I have missed these casual conversations on campus, perhaps the most important communication currency in our community. What are the attributes of communication at Westland? Our topics range: high and low, serious and sweet, specific and comprehensive. Recently a parent asked me if I’ve noticed children making “Russia” jokes and how we support them in their thinking during these moments. I learned from him. Another parent pitched silly chicken names to me and I told him I’d see what I could do.

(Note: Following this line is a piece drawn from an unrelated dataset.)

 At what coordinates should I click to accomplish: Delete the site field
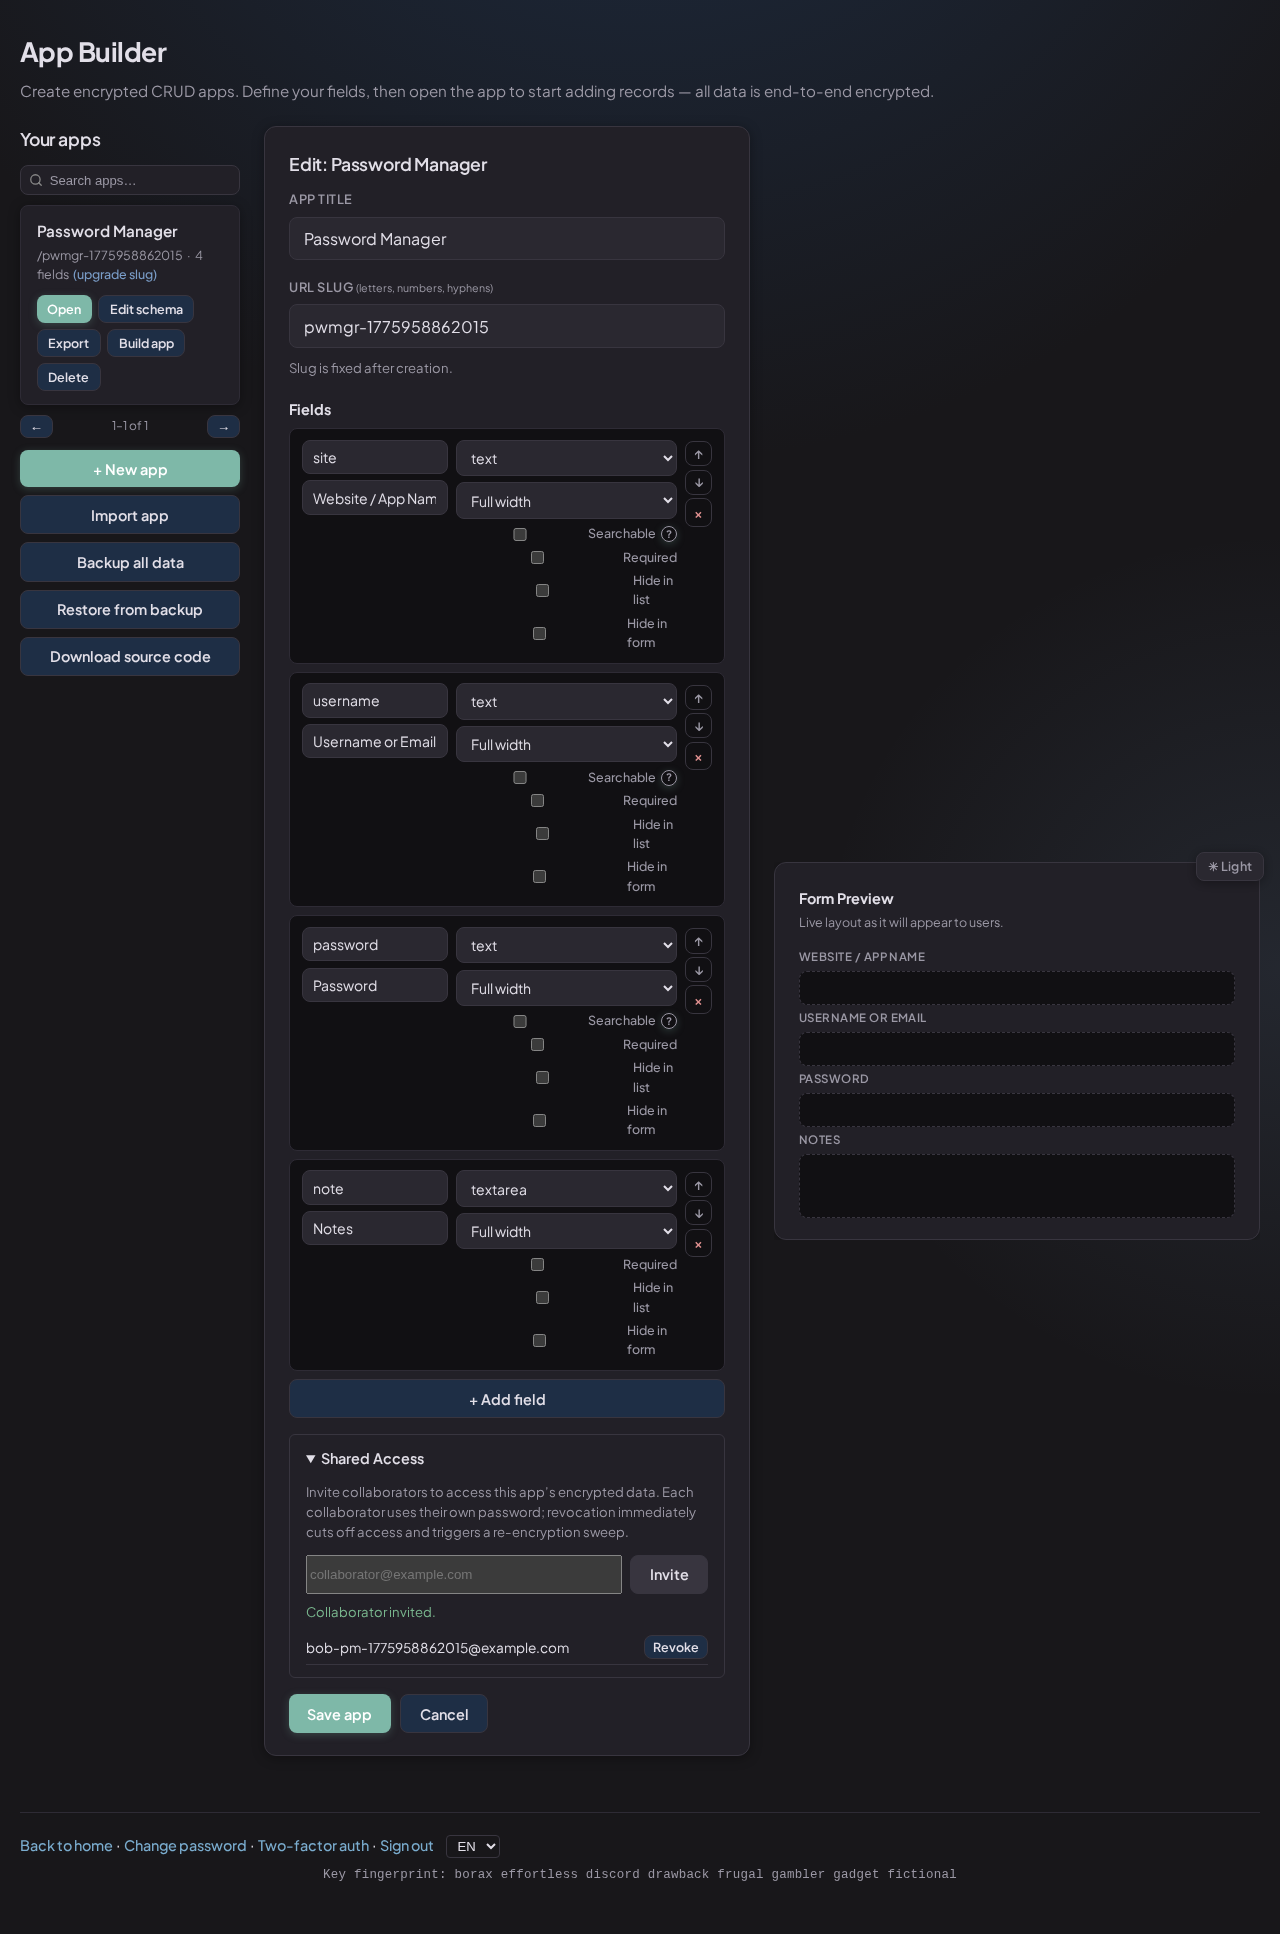click(698, 514)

A mom showed me the epic handcrafted sign she and her children made for the fair and explained the symbolism around the process and origins. As I was out on the patio, one Group Two child – whose not known Westland outside of a pandemic context (who doesn’t remember life outside of a pandemic context) – said to his friend in exacerbation: “Gosh, there’s so many parents hanging outside of our classroom!” What he didn’t know was that this is how it most always is in the mornings on the patio. The crowded patio is a return to what was. He will learn this. We will relearn this. 

In U2’s “A Sort of Homecoming,” Bono sings about “a time to heal.” I believe through our sort of homecoming we are arriving at a time of needed healing. I believe in the power of Westland’s environment and food traditions to be a source of that healing. Being together in person is a powerful part of the school experience. We did our best to be connected and in community when we couldn’t be on campus together. But man, is it the best to be in person again. 

Hope Boyd, a former Head of School for whom I worked and from whom I learned, used to describe an unfortunate phenomenon at schools: so often, there are two school cultures within one school community – kid culture and adult culture. I think parents returning to Westland has reminded me that there is one culture at Westland. A culture where we collectively endeavor to live out our mission. In Westland’s bylaws we use the word “membership.” Yes, we are members of democracy, curiosity, equity, and care. 

In a talk that included the importance of intergenerational exchanges between children and adults, modern progressive education leader, author, and matriarch Deborah Meier explained that American society has not, by a long shot, changed in the importance it places on family. She argues: “While families still exist in abundance as havens for the young, they are havens increasingly cut off from the larger social fabric. In short, they are not as critical to our learning how to be adults as they once were, and neither is the web of relationships surrounding them.” Due to COVID, Westland parents were necessarily “cut off” from campus. With parents’ return to campus, we are reweaving the healing webs of support for children and ourselves. We are showing children the powerful web of relationships that exist as well. We are modeling an adulthood marked by service, caring communication, community building, and joy. This modeling is an essential part of our children’s education. 

One of my favorite web weavers, Charlotte, from E.B. White’s Charlotte’s Web, perhaps said it best to her dear friend Wilber: “We're born, we live a little while, we die...By helping you, perhaps I was trying to lift up my life a trifle.” At Westland, we do indeed lift up our lives by helping – be it one conversation at a time, one smile at a time, or one bite of something delicious at a time. And we do this together…on campus again.